## Instruction
In the forum thread, which column does the first post recommend for the clustered index if most queries will be on a date range?

## Page excerpt
□ □ □ □ □
You can place a primary key Contraint to ensure uniqueness on options (4) or (5) (not 8 my bad) and not have be forced to use your one and only Clustered Index. Yes having a clustered index on a unique key is important, but only if you will be selecting from it. Assuming that most your queries will be on a date range, I would place the clustered index on the date column.
Raulie

On top of that if you don’t really need to select single row in dw environment you don’t have to have unique row identifier (pk, uk or unique index). I assume there is daily process refreshing dw data you have full control over and no other changes are allowed on your dw db. It depends on how is your load process designed, but it is possible that you don’t need pk at all.
No one said it is mandatory to place a PK on a table, by not placing a PK in your warehouse you run the chance of violating Entity Integrity, nulls, duplicates etc. Yes all of this is handled usually through the loading process but there are many times you will need to search a record by it’s PK. I guess it is a question of preference and what works for your environment. Raulie
quote:Yes all of this is handled usually through the loading process but there are many times you will need to search a record by it’s PK
That’s what I said: If you don’t need to select single row… If you are not sure better keep pk.
I think we are drifting away from the original question of what indexing strategy to use for his fact table.
Raulie
Not exactly. My point is not to put index if you are not going to use it. If don’t have functionality that will take advantage of index or pk, then don’t create one. But you have to know functionality to decide about it. So I’m not going to pick any number, just offer opinion to be taken into consideration.
□ □ □ □ □
## Provided data

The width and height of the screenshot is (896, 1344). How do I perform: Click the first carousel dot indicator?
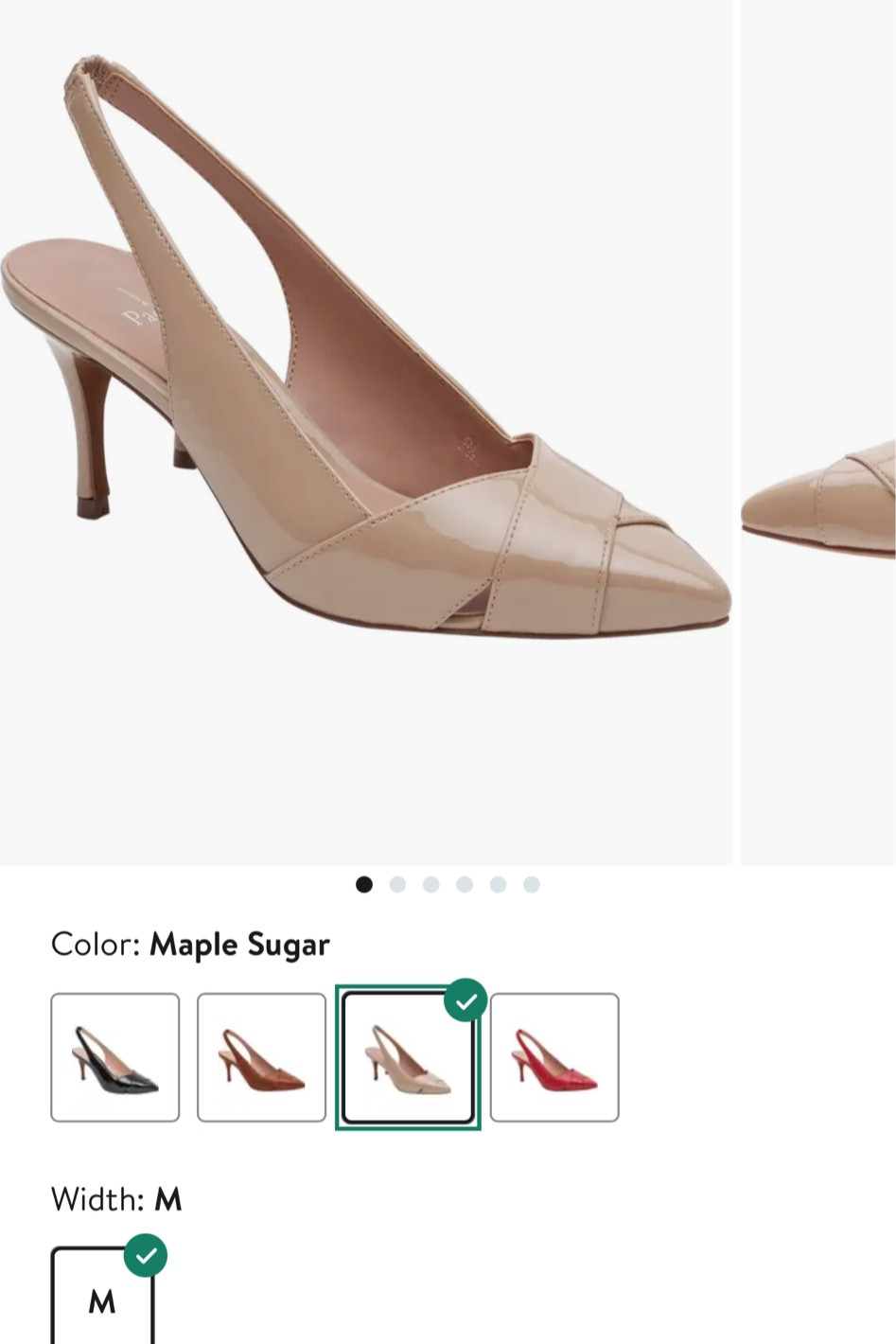pos(365,885)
□ □ □ □ □
## The solution
The date column.